Express everything from the first line of the rows below down to the line containing "Action: tap(835, 63)", both included, as a JSON list of strings with one string per line and blank lines left out.

**Source data**
----------------------------------------
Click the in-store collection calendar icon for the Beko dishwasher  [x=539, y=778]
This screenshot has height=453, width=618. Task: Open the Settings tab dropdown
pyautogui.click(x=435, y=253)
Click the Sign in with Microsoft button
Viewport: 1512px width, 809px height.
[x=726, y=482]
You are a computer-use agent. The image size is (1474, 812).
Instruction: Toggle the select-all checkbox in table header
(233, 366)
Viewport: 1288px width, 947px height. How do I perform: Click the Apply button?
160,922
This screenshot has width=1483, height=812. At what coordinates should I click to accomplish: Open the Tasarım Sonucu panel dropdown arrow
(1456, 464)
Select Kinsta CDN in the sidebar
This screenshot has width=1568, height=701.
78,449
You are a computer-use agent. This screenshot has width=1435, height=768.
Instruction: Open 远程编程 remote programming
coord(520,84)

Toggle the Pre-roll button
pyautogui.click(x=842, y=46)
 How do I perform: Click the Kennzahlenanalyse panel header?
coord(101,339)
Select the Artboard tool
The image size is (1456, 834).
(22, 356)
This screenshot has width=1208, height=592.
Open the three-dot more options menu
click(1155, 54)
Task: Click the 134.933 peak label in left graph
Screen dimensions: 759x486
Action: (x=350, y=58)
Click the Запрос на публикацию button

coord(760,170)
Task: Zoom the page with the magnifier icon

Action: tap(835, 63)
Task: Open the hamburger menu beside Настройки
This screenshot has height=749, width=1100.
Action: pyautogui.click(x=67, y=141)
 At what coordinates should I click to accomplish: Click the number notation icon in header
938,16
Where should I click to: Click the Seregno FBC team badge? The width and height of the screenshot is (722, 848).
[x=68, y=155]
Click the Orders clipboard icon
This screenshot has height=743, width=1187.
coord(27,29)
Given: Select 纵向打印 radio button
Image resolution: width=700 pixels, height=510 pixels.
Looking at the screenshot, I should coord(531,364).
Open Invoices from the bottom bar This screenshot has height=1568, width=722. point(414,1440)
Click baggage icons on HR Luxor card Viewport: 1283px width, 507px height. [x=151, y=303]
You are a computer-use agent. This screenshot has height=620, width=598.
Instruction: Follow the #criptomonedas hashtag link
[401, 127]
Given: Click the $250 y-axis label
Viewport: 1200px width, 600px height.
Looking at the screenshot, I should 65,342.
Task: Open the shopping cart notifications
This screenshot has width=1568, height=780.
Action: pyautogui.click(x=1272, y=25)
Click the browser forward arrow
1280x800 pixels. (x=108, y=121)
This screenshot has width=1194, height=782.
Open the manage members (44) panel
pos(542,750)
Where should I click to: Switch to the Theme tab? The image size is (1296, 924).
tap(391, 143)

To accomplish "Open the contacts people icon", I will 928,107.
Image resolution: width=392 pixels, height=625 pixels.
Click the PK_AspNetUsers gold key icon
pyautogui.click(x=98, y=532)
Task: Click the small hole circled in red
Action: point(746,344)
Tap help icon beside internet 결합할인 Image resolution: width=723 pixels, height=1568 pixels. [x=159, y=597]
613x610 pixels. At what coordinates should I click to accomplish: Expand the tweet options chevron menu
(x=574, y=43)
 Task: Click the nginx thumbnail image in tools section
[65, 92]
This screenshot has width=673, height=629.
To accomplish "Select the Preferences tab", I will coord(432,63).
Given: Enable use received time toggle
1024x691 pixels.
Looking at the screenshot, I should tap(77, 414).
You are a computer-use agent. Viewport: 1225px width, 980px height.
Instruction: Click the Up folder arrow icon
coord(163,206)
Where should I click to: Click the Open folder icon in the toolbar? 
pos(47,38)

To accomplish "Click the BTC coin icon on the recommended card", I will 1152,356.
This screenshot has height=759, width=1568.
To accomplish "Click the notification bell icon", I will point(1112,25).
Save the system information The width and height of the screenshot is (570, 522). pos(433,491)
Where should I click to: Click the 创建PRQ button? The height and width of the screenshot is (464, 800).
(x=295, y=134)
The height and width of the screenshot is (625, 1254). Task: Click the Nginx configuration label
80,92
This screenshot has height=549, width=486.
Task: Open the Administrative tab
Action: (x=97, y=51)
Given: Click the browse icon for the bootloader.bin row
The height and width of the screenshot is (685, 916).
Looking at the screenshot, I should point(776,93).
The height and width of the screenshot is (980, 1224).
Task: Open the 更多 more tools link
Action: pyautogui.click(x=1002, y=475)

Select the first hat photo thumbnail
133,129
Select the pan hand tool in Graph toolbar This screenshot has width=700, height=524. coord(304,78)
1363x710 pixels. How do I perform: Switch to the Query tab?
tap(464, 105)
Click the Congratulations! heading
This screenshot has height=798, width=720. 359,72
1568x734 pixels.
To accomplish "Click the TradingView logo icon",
----------------------------------------
**Answer for the task**
[
  "Click the in-store collection calendar icon for the Beko dishwasher  [x=539, y=778]",
  "This screenshot has height=453, width=618. Task: Open the Settings tab dropdown",
  "pyautogui.click(x=435, y=253)",
  "Click the Sign in with Microsoft button",
  "Viewport: 1512px width, 809px height.",
  "[x=726, y=482]",
  "You are a computer-use agent. The image size is (1474, 812).",
  "Instruction: Toggle the select-all checkbox in table header",
  "(233, 366)",
  "Viewport: 1288px width, 947px height. How do I perform: Click the Apply button?",
  "160,922",
  "This screenshot has width=1483, height=812. At what coordinates should I click to accomplish: Open the Tasarım Sonucu panel dropdown arrow",
  "(1456, 464)",
  "Select Kinsta CDN in the sidebar",
  "This screenshot has width=1568, height=701.",
  "78,449",
  "You are a computer-use agent. This screenshot has width=1435, height=768.",
  "Instruction: Open 远程编程 remote programming",
  "coord(520,84)",
  "Toggle the Pre-roll button",
  "pyautogui.click(x=842, y=46)",
  " How do I perform: Click the Kennzahlenanalyse panel header?",
  "coord(101,339)",
  "Select the Artboard tool",
  "The image size is (1456, 834).",
  "(22, 356)",
  "This screenshot has width=1208, height=592.",
  "Open the three-dot more options menu",
  "click(1155, 54)",
  "Task: Click the 134.933 peak label in left graph",
  "Screen dimensions: 759x486",
  "Action: (x=350, y=58)",
  "Click the Запрос на публикацию button",
  "coord(760,170)",
  "Task: Zoom the page with the magnifier icon",
  "Action: tap(835, 63)"
]